ROE or return on equity is a useful tool to assess how effectively a company can generate returns on the investment it received from its shareholders. In short, ROE shows the profit each dollar generates with respect to its shareholder investments.

View our latest analysis for Tong Hsing Electronic Industries

How To Calculate Return On Equity?

The formula for ROE is:

Return on Equity = Net Profit (from continuing operations) ÷ Shareholders' Equity

So, based on the above formula, the ROE for Tong Hsing Electronic Industries is:

4.7% = NT$1.2b ÷ NT$24b (Based on the trailing twelve months to December 2023).

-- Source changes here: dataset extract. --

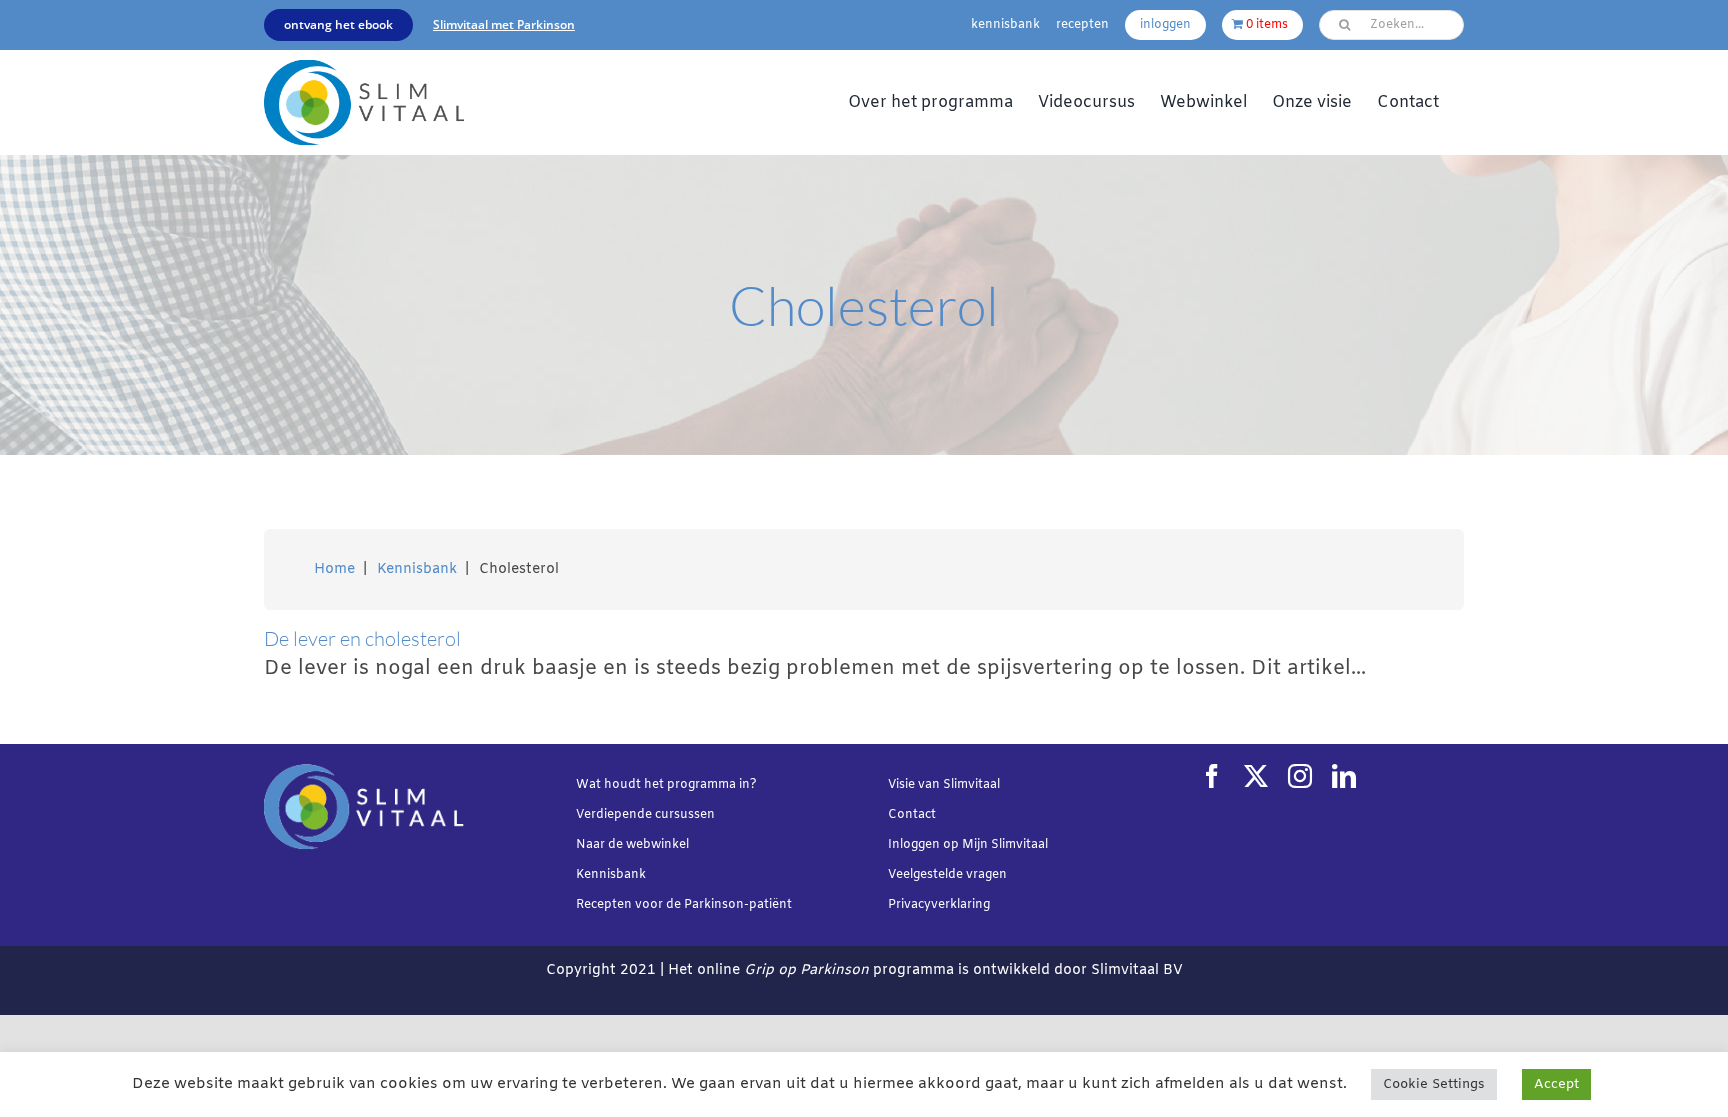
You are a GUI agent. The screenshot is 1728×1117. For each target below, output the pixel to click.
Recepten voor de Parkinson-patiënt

The 'return' refers to a company's earnings over the last year. So, this means that for every NT$1 of its shareholder's investments, the company generates a profit of NT$0.05.

What Has ROE Got To Do With Earnings Growth?

Thus far, we have learned that ROE measures how efficiently a company is generating its profits. Based on how much of its profits the company chooses to reinvest or "retain", we are then able to evaluate a company's future ability to generate profits. Assuming everything else remains unchanged, the higher the ROE and profit retention, the higher the growth rate of a company compared to companies that don't necessarily bear these characteristics.

Tong Hsing Electronic Industries' Earnings Growth And 4.7% ROE

When you first look at it, Tong Hsing Electronic Industries' ROE doesn't look that attractive. We then compared the company's ROE to the broader industry and were disappointed to see that the ROE is lower than the industry average of 8.0%. Tong Hsing Electronic Industries was still able to see a decent net income growth of 19% over the past five years. So, the growth in the company's earnings could probably have been caused by other variables. For instance, the company has a low payout ratio or is being managed efficiently.

We then compared Tong Hsing Electronic Industries' net income growth with the industry and we're pleased to see that the company's growth figure is higher when compared with the industry which has a growth rate of 13% in the same 5-year period.

past-earnings-growth
TWSE:6271 Past Earnings Growth April 19th 2024

The basis for attaching value to a company is, to a great extent, tied to its earnings growth. What investors need to determine next is if the expected earnings growth, or the lack of it, is already built into the share price. By doing so, they will have an idea if the stock is headed into clear blue waters or if swampy waters await. Is 6271 fairly valued? This infographic on the company's intrinsic value has everything you need to know.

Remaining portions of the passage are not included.